**What you have to do**
Pick out every line of the material below that contains the word "Open", and copy each one. Match case exactly, so the string in any other capitalization doesn't count.

-- Start of Excerpted data --

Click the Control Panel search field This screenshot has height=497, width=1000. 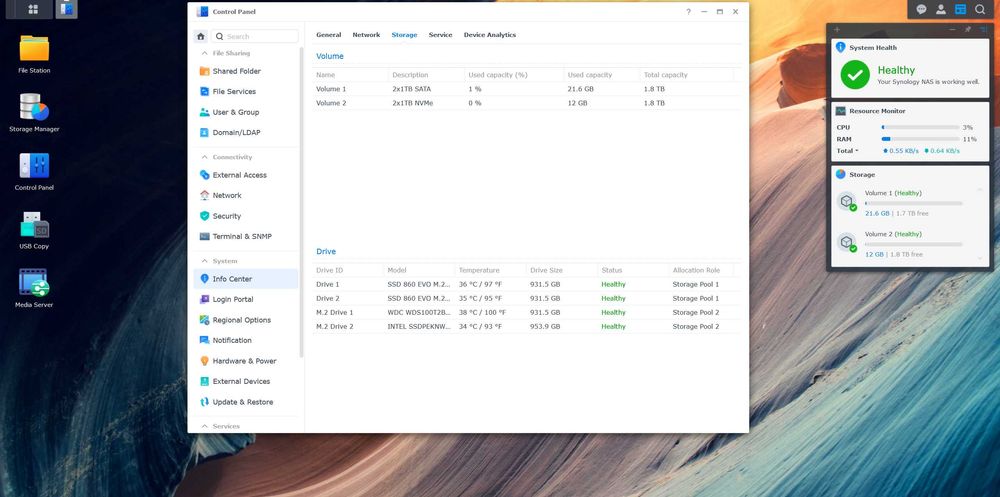point(260,36)
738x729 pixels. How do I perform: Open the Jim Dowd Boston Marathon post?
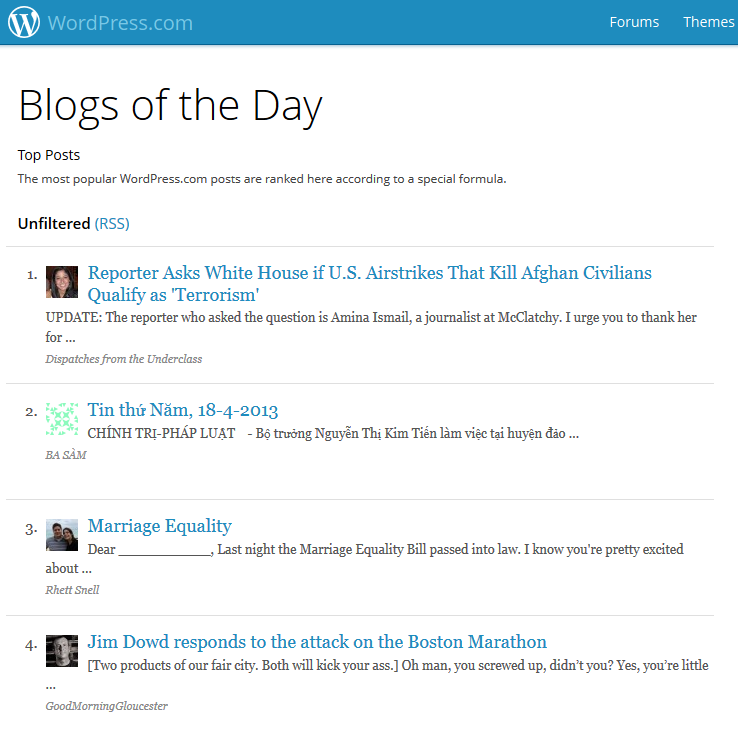coord(317,642)
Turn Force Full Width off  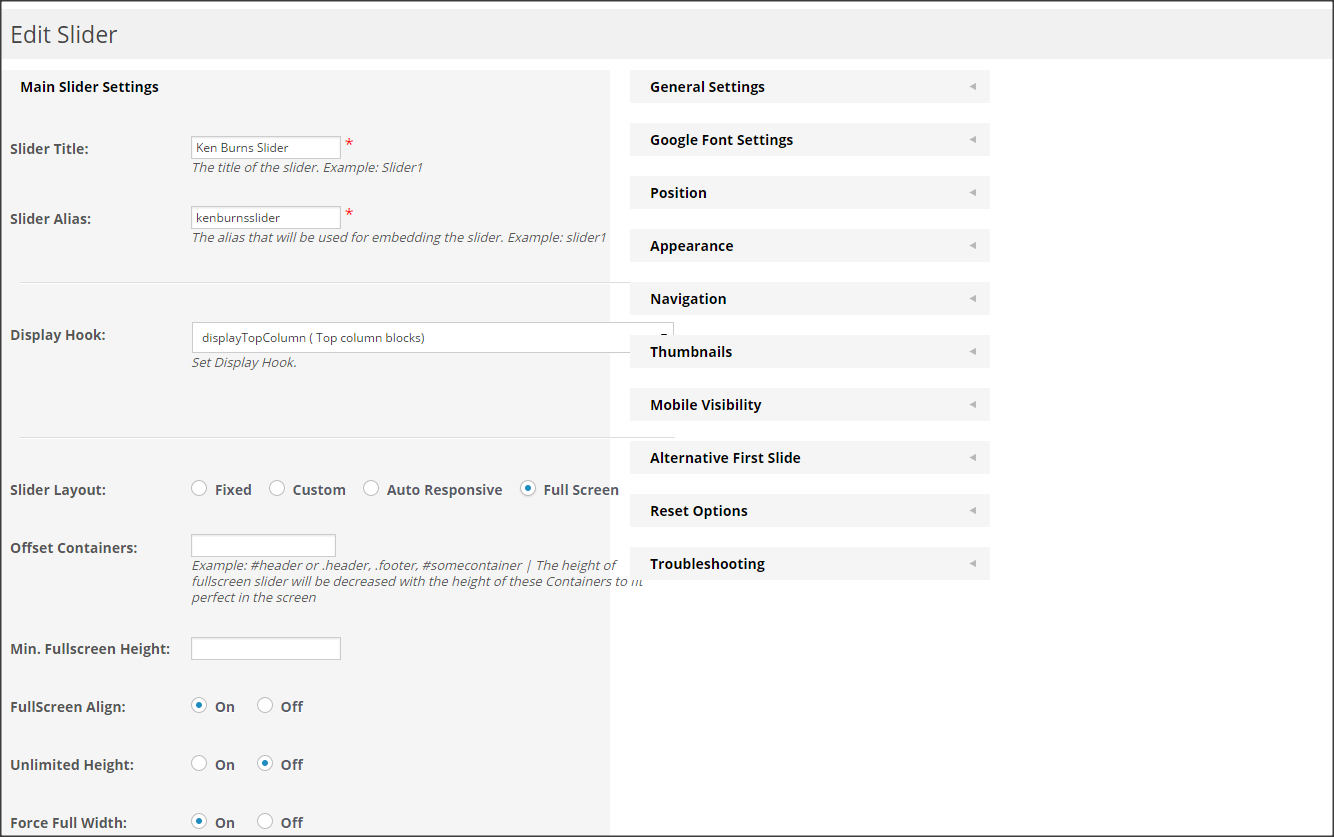265,822
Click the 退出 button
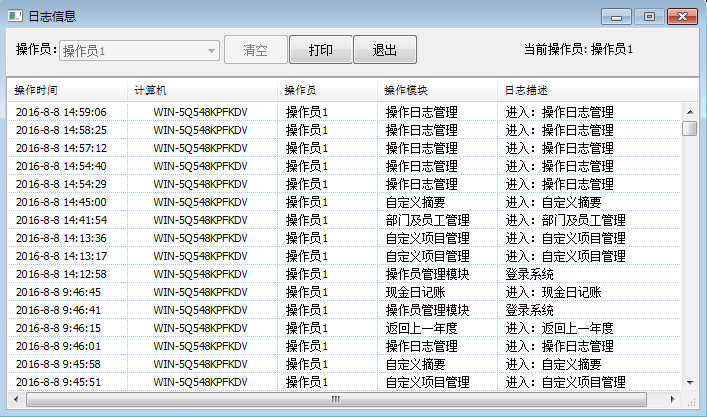 pos(385,50)
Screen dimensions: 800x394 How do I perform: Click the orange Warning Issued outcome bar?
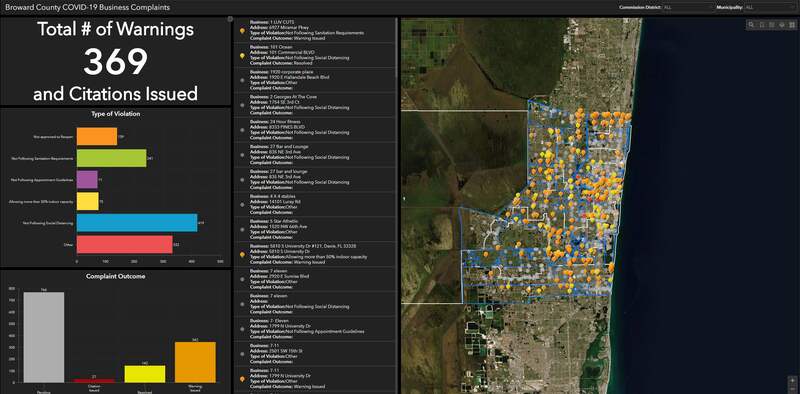(x=195, y=362)
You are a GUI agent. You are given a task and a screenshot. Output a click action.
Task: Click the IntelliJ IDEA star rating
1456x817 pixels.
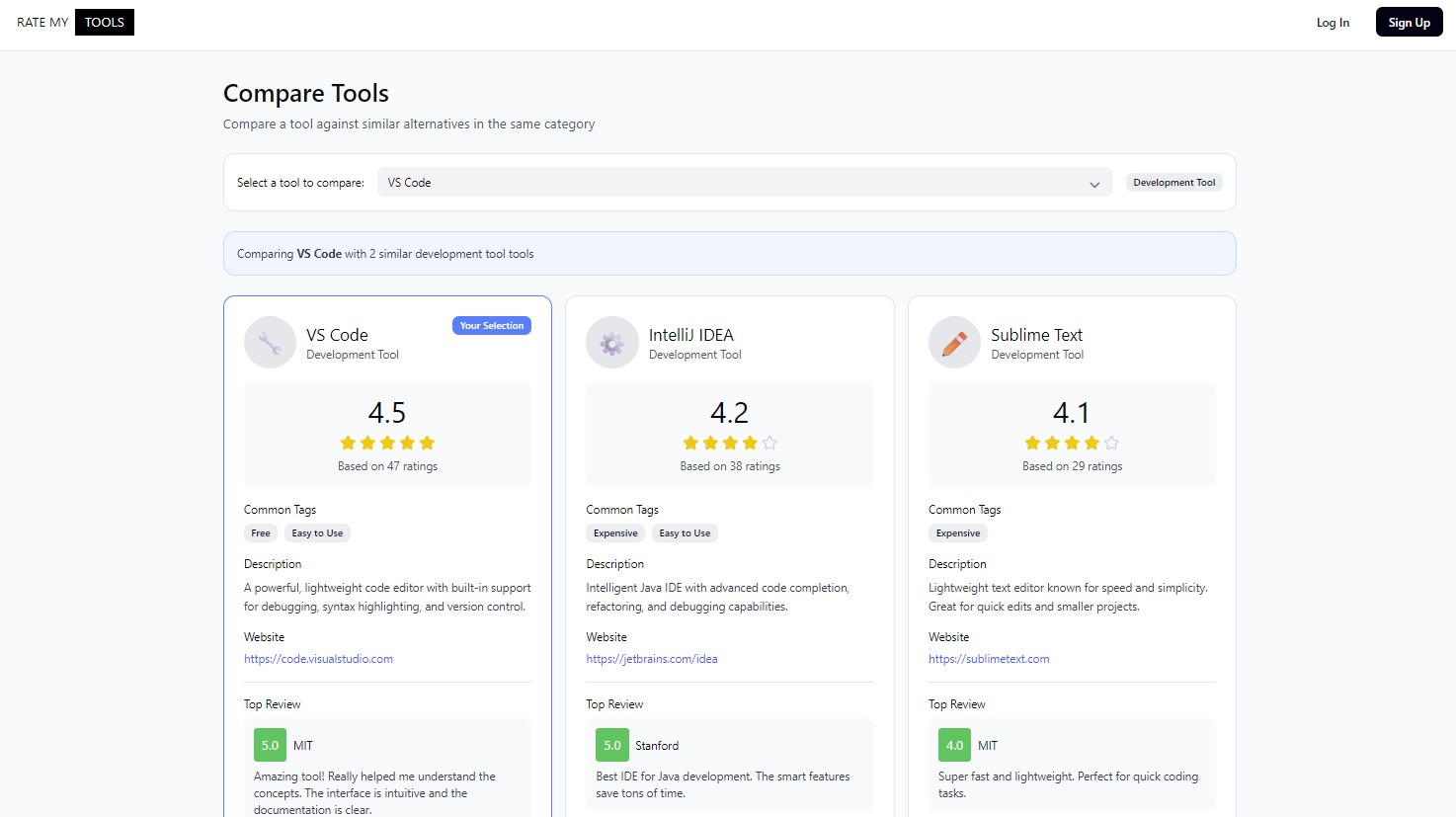coord(729,443)
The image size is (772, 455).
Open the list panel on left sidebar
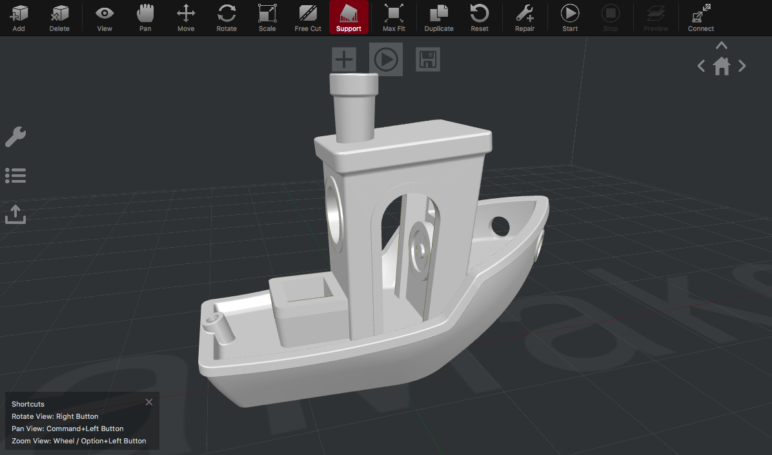[15, 176]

-- End of Excerpted data --

**Result of this task**
738x729 pixels. How do I perform: Open the Jim Dowd Boston Marathon post?
Open the list panel on left sidebar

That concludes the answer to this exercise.